Spécialiste en droit des animaux, l’avocat Éric Alligné a répondu aux questions des journalistes du Républicain Lorrain dans le cadre d’un entretien publié sur le site du quotidien régional le 8 janvier.

Selon M. Alligné, l’hypothèse que Curtis, un American Staffordshire, ait pu mordre sa maîtresse est peu probable.

« Ça peut arriver, mais c’est très, très rare. Il peut mordre des tiers pour protéger son maître contre un agresseur. Mais qu’il se retourne contre son propriétaire, j’ai du mal à l’imaginer, ce n’est pas là-dessus que j’irais en premier… Je doute énormément que cette femme ait été tuée par son propre chien », souligne l’avocat.

« Il y a beaucoup d’interrogations. Le cœur du problème de l’affaire Pilarski est : chiens de chasse à courre ou chiens de catégorie ? On peut regretter que cette enquête sous l’autorité pénale n’ait pas une volonté rapide de faire la lumière, a très vite évacué le principe de culpabilité des chiens de chasse à courre qui étaient dans le secteur, et semble désormais s’orienter vers la culpabilité ‘des chiens de catégorie’ », ajoute-t-il.

Interrogé sur la dangerosité des chiens de catégorie 1, dont les American Staffordshire font partie, Éric Alligné considère que les comportements agressifs que peuvent manifester certains canidés sont avant tout liés au comportement de leur propriétaire.

• DONNÉES ENREGISTRÉES:
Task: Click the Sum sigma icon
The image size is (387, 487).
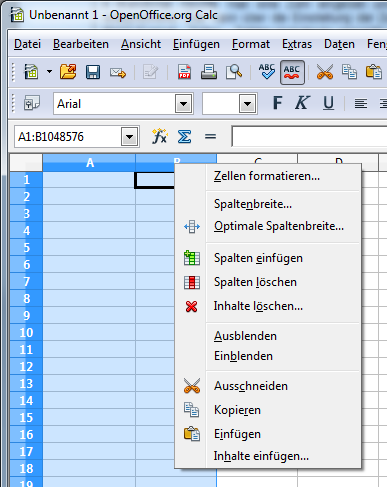Action: (184, 137)
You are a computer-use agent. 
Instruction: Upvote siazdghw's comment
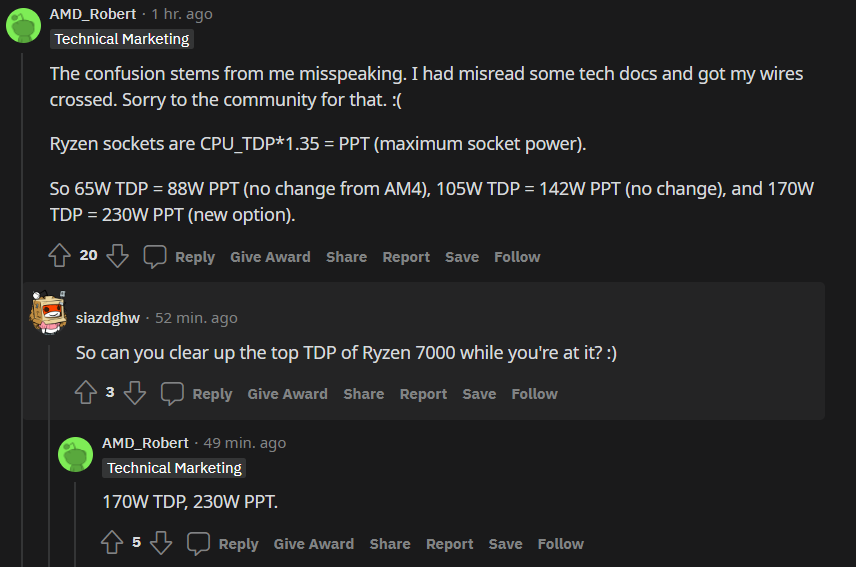pyautogui.click(x=86, y=393)
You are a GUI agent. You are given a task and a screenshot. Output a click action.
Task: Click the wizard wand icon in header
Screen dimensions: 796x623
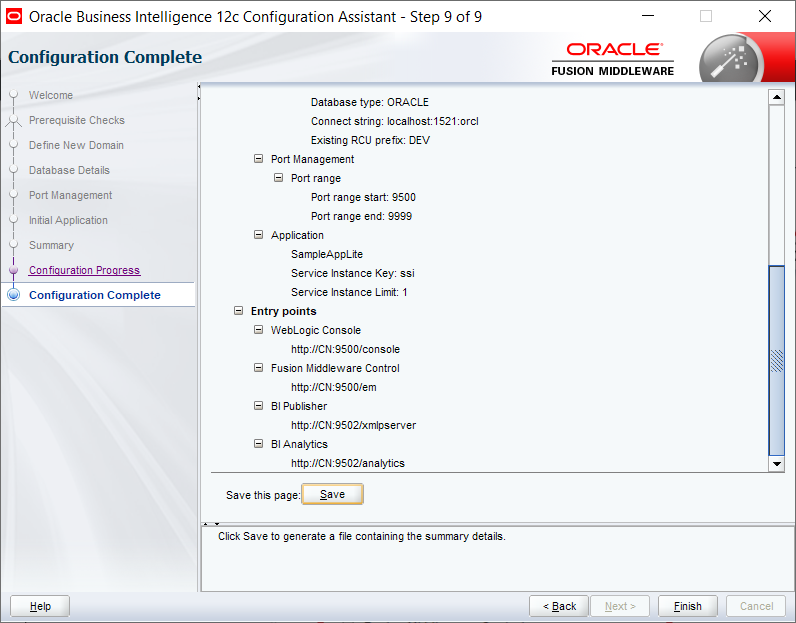pos(729,59)
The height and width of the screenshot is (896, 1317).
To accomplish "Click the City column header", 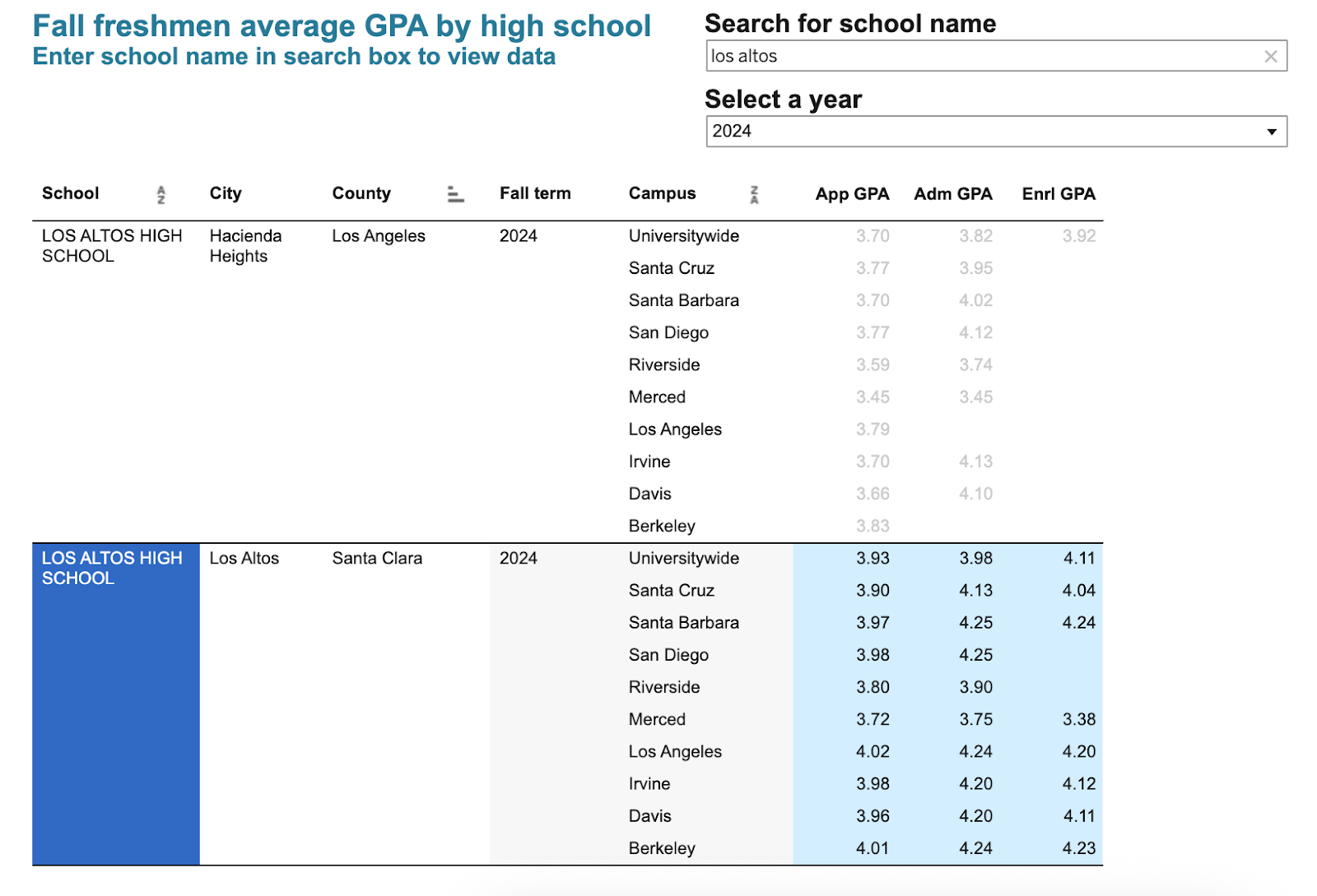I will (226, 193).
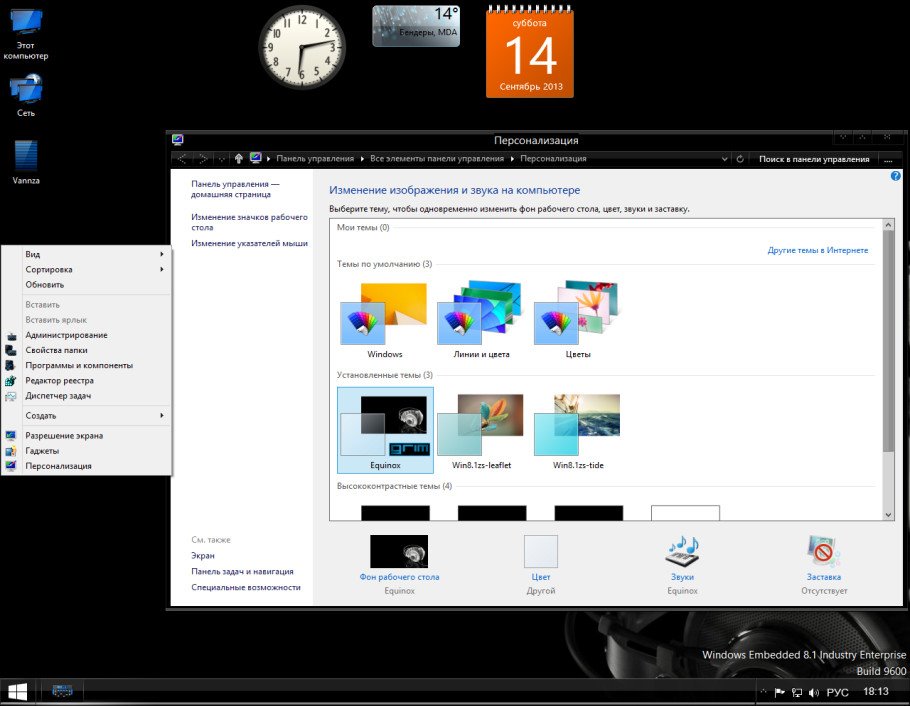This screenshot has height=706, width=910.
Task: Open the Vannza desktop icon
Action: point(26,158)
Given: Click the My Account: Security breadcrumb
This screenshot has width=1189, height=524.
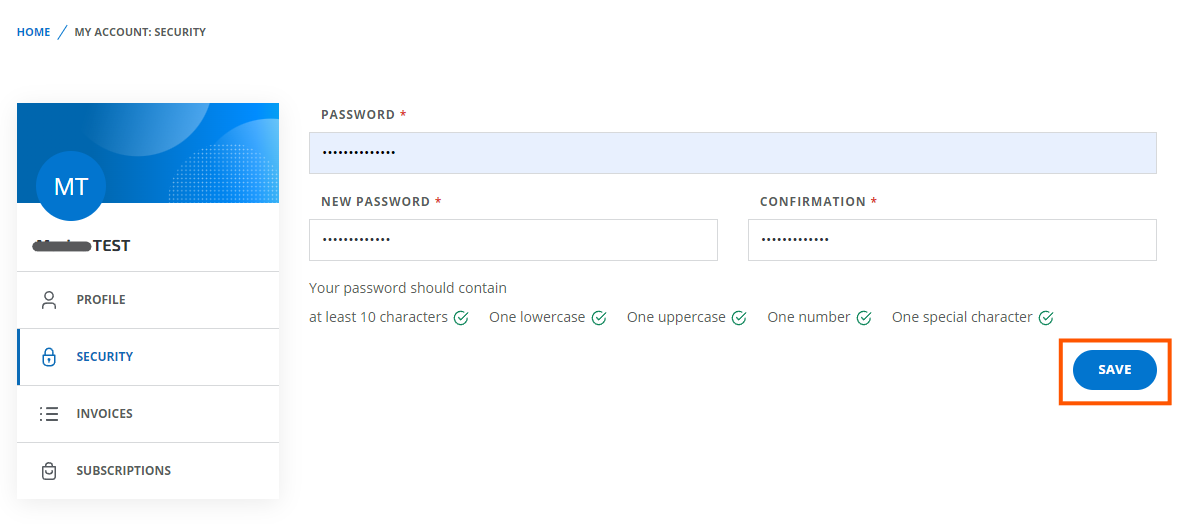Looking at the screenshot, I should (140, 32).
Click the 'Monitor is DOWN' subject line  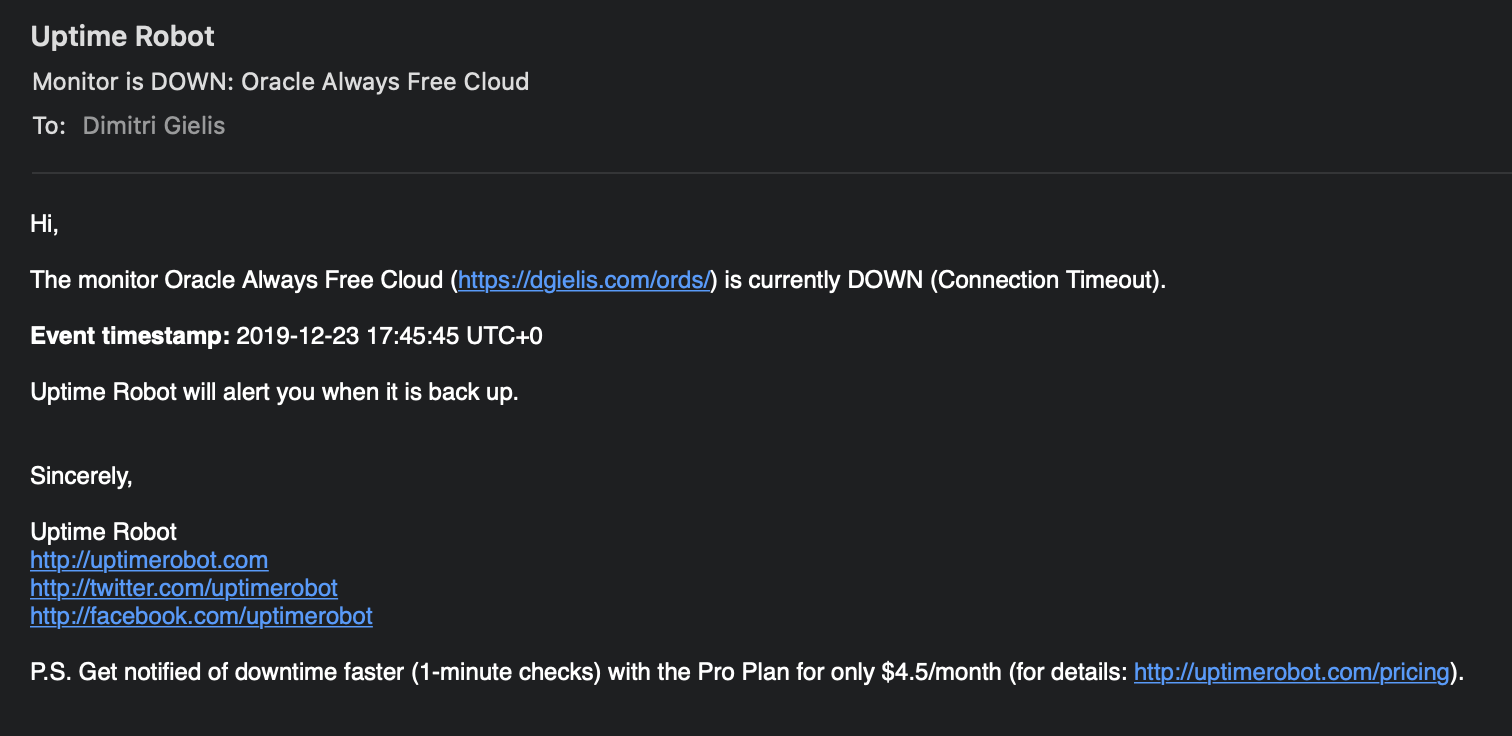click(x=280, y=82)
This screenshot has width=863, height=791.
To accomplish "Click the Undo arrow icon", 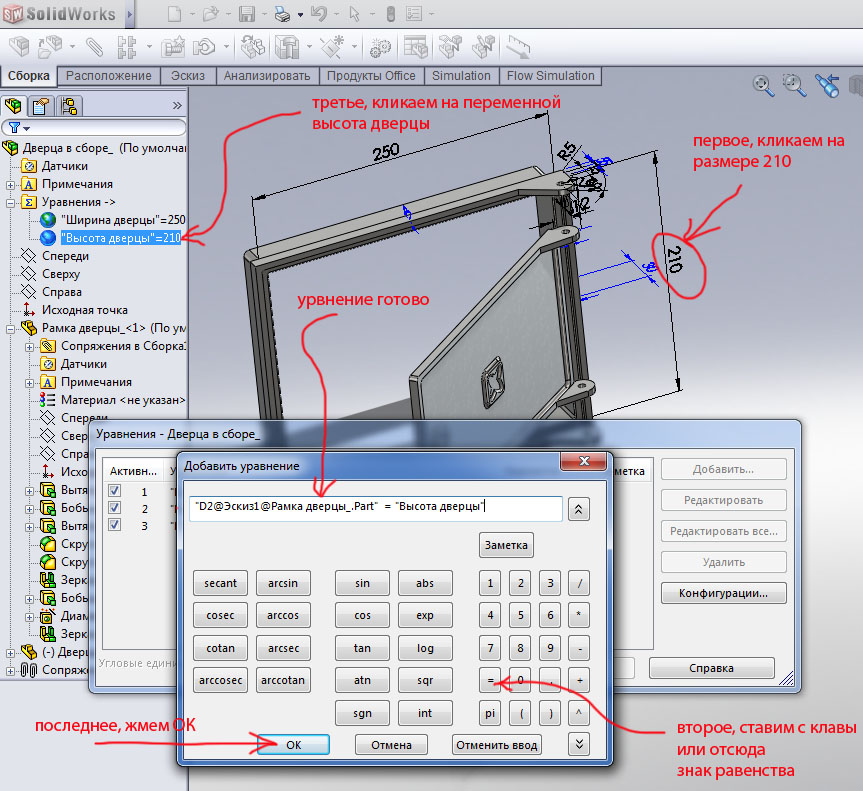I will (x=318, y=14).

• TÂCHES ET EXERCICES:
1. Transcrivez l'extrait sur l'affaire Pilarski de « Spécialiste en droit » à « est peu probable. ».
2. D'après l'extrait sur l'affaire Pilarski, dans quel quotidien l'entretien avec Éric Alligné a-t-il été publié ?
3. Poursuivez l'extrait sur l'affaire Pilarski à partir de sa dernière phrase, s'il vous plaît.

• RÉPONSES ATTENDUES:
1.
Spécialiste en droit des animaux, l’avocat Éric Alligné a répondu aux questions des journalistes du Républicain Lorrain dans le cadre d’un entretien publié sur le site du quotidien régional le 8 janvier.

Selon M. Alligné, l’hypothèse que Curtis, un American Staffordshire, ait pu mordre sa maîtresse est peu probable.

2. Dans Le Républicain Lorrain.

3.
« Si vous regardez les chiffres des morsures et des attaques de chiens de catégorie (catégorie 1, chiens d’attaque : type American Staffordshire ; catégorie 2, chiens de garde et de défense : type Rottweiler), c’est minime. Ce n’est pas la race qui fait la dangerosité du chien, c’est le maître évidemment. Un berger allemand est tout aussi dangereux, à partir du moment où il y a un mauvais propriétaire. Dans le cas d’Élisa Pilarski, rien ne dit qu’elle et son compagnon possédaient des chiens dangereux », précise-t-il.

La loi sur les chiens de catégorie étudiée par un député de la majorité

Pour le spécialiste du droit des animaux, l’American Staffordshire ou « Amstaff » jouit d’une mauvaise réputation qui serait usurpée.

« […] Il a mauvaise réputation, parce que c’est soi-disant un chien de ‘combat’, mais le berger allemand, utilisé par les forces allemandes, avait très mauvaise réputation durant la guerre, et il n’a pas été classé en chien de catégorie », confie M. Alligné.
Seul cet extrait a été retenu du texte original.